Prescindiendo de las causas de aquella rebeldía, atribuida con tan poca probabilidad a los operarios de la moneda, Aureliano abusó violentamente de su victoria.[980] Además de ser tosco de suyo, como labriego y soldado, sus entrañas se condolían poquísimo de la tortura y la muerte. Ejercitado desde su temprana juventud en las armas, tenía poco aprecio por la vida de un ciudadano, castigaba un mero desliz con rigor ejecutivo y trasladaba la estricta disciplina de los campamentos a la aplicación civil de las leyes. Su amor por la justicia a menudo se tornaba una pasión ciega y furiosa, y, si veía algún riesgo para su persona o para la república, no contemplaba las reglas de la evidencia ni la proporción de los castigos. La rebelión no provocada con que los romanos recompensaron sus servicios exasperó su espíritu altanero, y la culpa o la sospecha de aquella conspiración recayó sobre las familias más nobles de la capital. Una cruel sed de venganza apuró la sangrienta persecución, y fue fatal para uno de los sobrinos del emperador. Los verdugos se cansaron —usando la expresión de un poeta contemporáneo—, las cárceles fueron pobladas y el infeliz Senado tuvo que llorar la ausencia o la muerte de sus miembros más ilustres.[981] El orgullo de Aureliano no era para ellos menos ofensivo que su crueldad, pues, desconociendo u hollando las restricciones de toda institución civil, blandía su espada, gobernando por derecho de conquista un imperio al que había salvado y sojuzgado.[982]

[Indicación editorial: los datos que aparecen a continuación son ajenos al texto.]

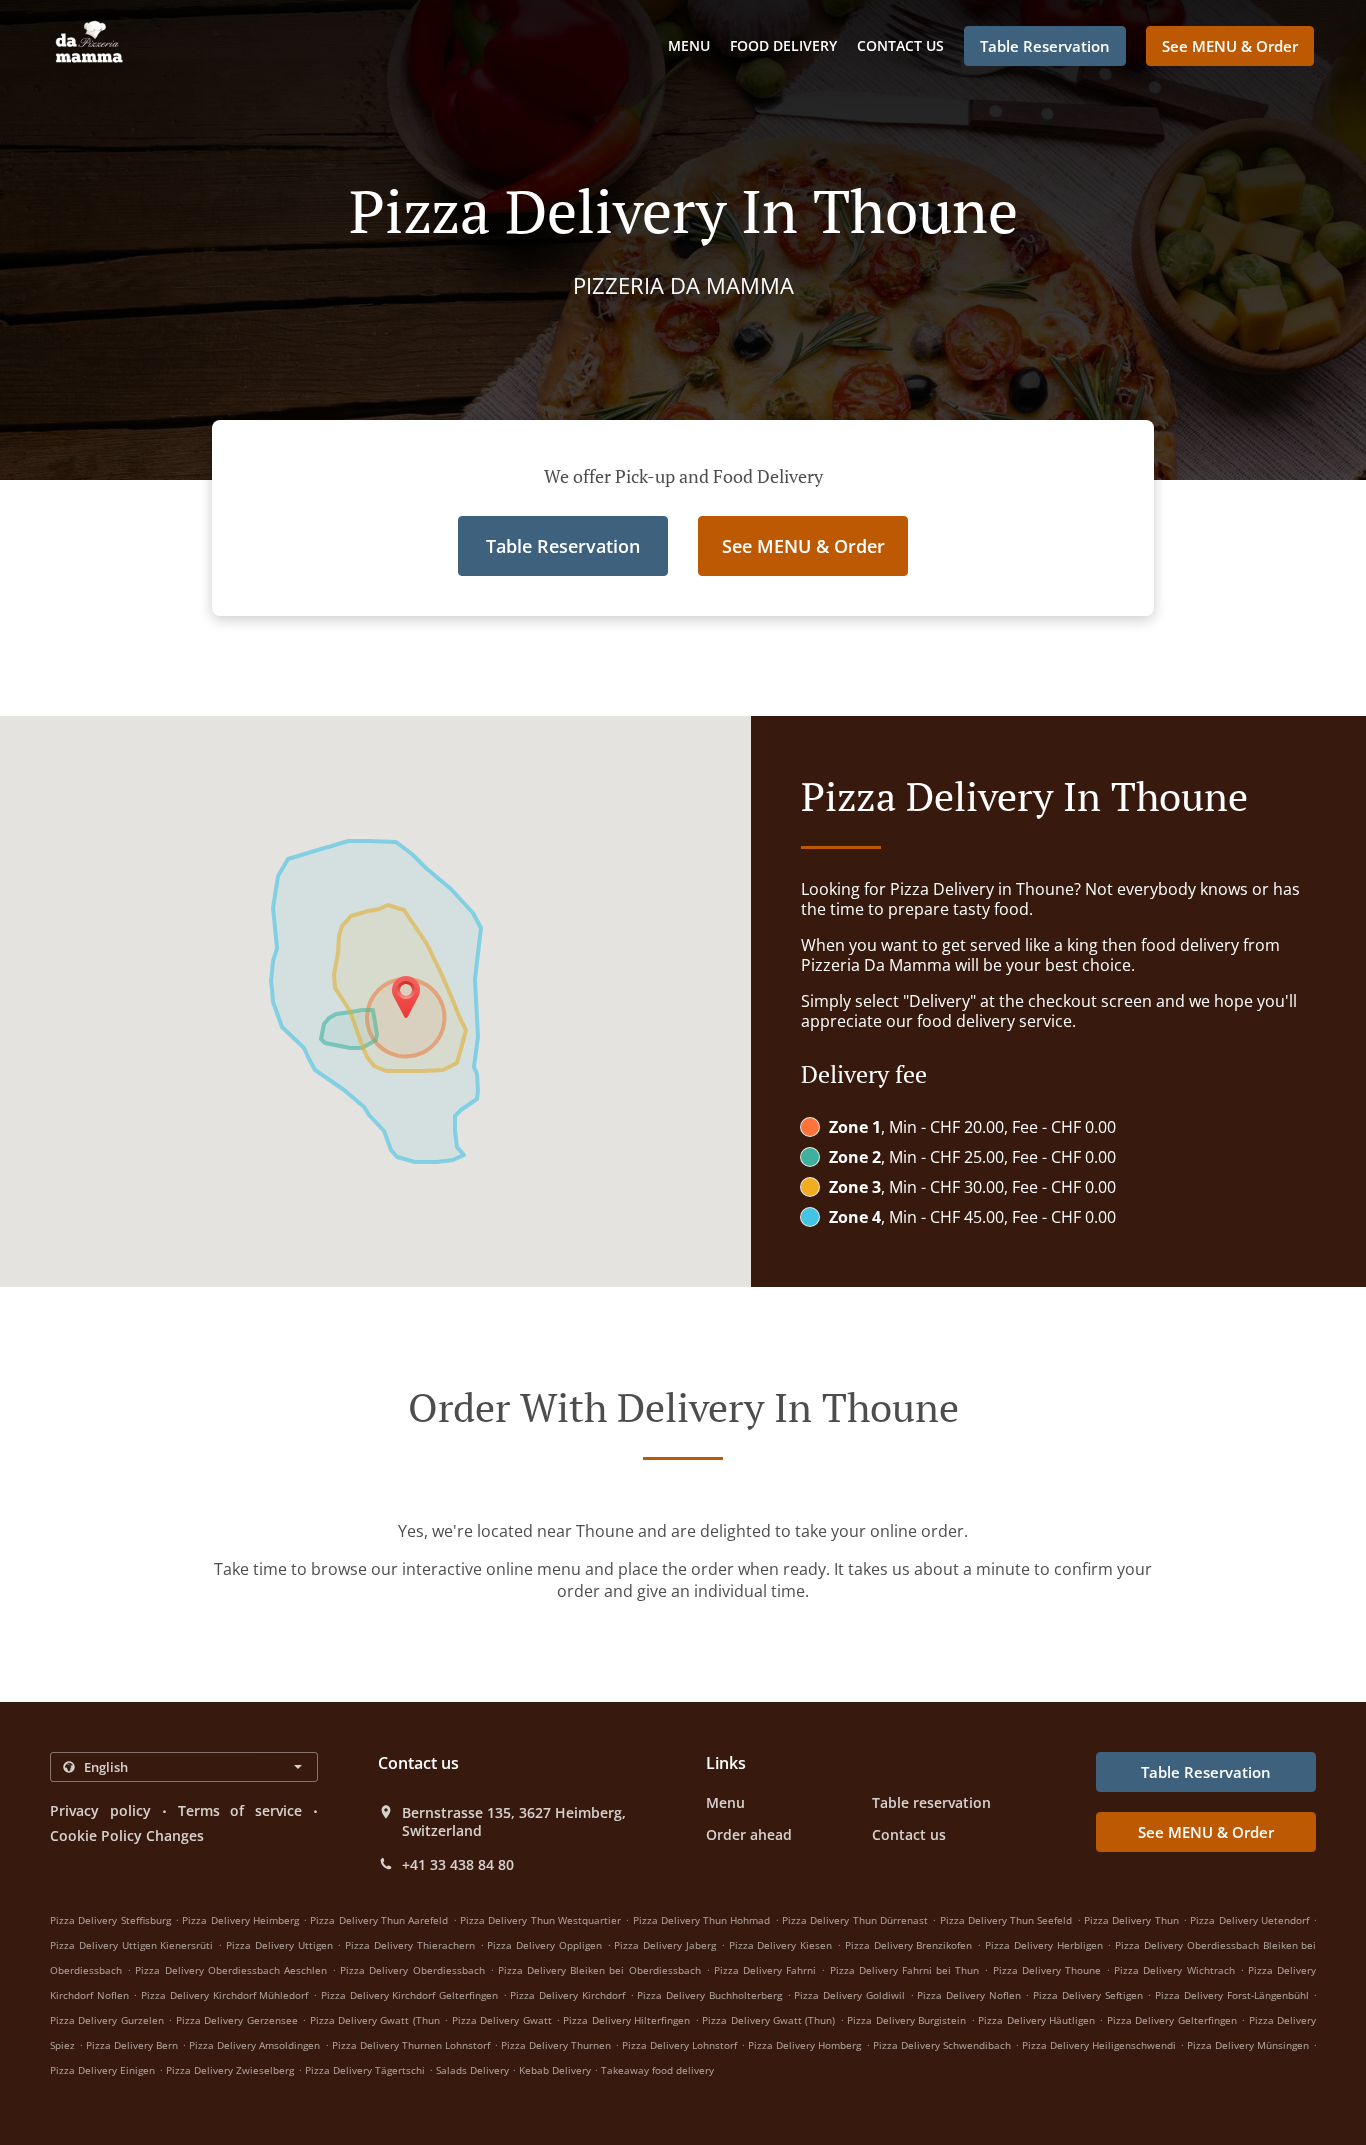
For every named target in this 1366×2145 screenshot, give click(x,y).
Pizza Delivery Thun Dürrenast (855, 1920)
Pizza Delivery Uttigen (279, 1945)
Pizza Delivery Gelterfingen (1172, 2020)
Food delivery (783, 45)
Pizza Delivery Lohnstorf (679, 2045)
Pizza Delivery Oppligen (544, 1945)
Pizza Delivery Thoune (1047, 1970)
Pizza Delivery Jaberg (665, 1945)
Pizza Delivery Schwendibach (942, 2045)
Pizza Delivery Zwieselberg (230, 2070)
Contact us (900, 45)
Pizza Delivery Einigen (102, 2070)
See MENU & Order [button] (1230, 46)
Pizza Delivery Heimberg (240, 1920)
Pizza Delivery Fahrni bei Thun (905, 1970)
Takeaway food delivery (657, 2070)
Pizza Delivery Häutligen (1036, 2020)
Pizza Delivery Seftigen (1087, 1995)
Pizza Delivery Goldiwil (849, 1995)
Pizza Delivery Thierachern (410, 1945)
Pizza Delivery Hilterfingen (626, 2020)
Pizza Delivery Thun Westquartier (540, 1920)
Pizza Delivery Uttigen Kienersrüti (131, 1945)
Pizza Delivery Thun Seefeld (1006, 1920)
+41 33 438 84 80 (458, 1865)
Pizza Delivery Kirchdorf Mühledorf (224, 1995)
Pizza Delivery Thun (1131, 1920)
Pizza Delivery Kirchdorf (567, 1995)
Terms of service (240, 1810)
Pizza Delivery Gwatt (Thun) (768, 2020)
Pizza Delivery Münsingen (1248, 2045)
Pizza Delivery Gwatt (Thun (375, 2020)
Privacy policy (100, 1810)
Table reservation (931, 1802)
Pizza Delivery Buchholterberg (709, 1995)
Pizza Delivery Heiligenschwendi (1099, 2045)
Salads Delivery (474, 2070)
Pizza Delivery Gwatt (502, 2020)
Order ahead (749, 1834)
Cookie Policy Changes (127, 1835)
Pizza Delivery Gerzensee (237, 2020)
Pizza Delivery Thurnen (556, 2045)
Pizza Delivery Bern (132, 2045)
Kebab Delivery (556, 2070)
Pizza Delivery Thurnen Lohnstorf (411, 2045)
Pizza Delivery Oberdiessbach (412, 1970)
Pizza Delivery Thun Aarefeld (379, 1920)
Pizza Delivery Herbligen (1044, 1945)
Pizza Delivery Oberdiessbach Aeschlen (231, 1970)
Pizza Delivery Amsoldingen (254, 2045)
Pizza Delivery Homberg (804, 2045)
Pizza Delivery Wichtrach (1174, 1970)
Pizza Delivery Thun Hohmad (702, 1920)
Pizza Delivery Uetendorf (1249, 1920)
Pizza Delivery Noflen (968, 1995)
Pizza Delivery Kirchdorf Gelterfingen (409, 1995)
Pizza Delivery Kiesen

Uno de los más perspicaces príncipes romanos advirtió que el desempeño de su antecesor Aureliano, propio para el mando de un ejército, no era apropiado para el régimen de un imperio.[983] Consciente del personaje que la naturaleza y la experiencia habían capacitado para sobresalir, salió a campaña pocos meses después de su triunfo. Era muy útil el ejercitar el incansable temperamento de las legiones en alguna guerra lejana, y el monarca persa, engreído con el oprobio de Valeriano, aún desafiaba impunemente a la agraviada majestad de Roma. Capitaneando un ejército menos terrible por su número que por su denuedo y su disciplina, el emperador avanzó hasta los estrechos que separan a Europa de Asia. Allí pronto experimentó que la potestad más encumbrada es una débil defensa de la desesperación. Había amenazado a uno de sus secretarios que había sido acusado de extorsión, y era sabido que muy pocas veces amenazaba en vano. El único recurso que quedaba para el criminal era involucrar a algunos de los principales oficiales del ejército en su peligro, o al menos en su temor. Remedando mañosamente la letra del soberano, les fue mostrando en dilatada y sangrienta lista sus nombres, señalados para la muerte. Ajenos de maliciar el engaño, acordaron resguardar sus vidas sacrificando al emperador y marchando de Bizancio a Heraclea. Aureliano, asaltado de improviso por los conjurados cuyos destinos requerían su presencia junto al emperador, tras alguna resistencia terminó en manos de Mucapor, un general de su privanza. Murió llorado por la tropa, detestado por el Senado, pero universalmente reconocido como príncipe guerrero y venturoso, eficaz aunque severo reformador de un Estado degradado.[984]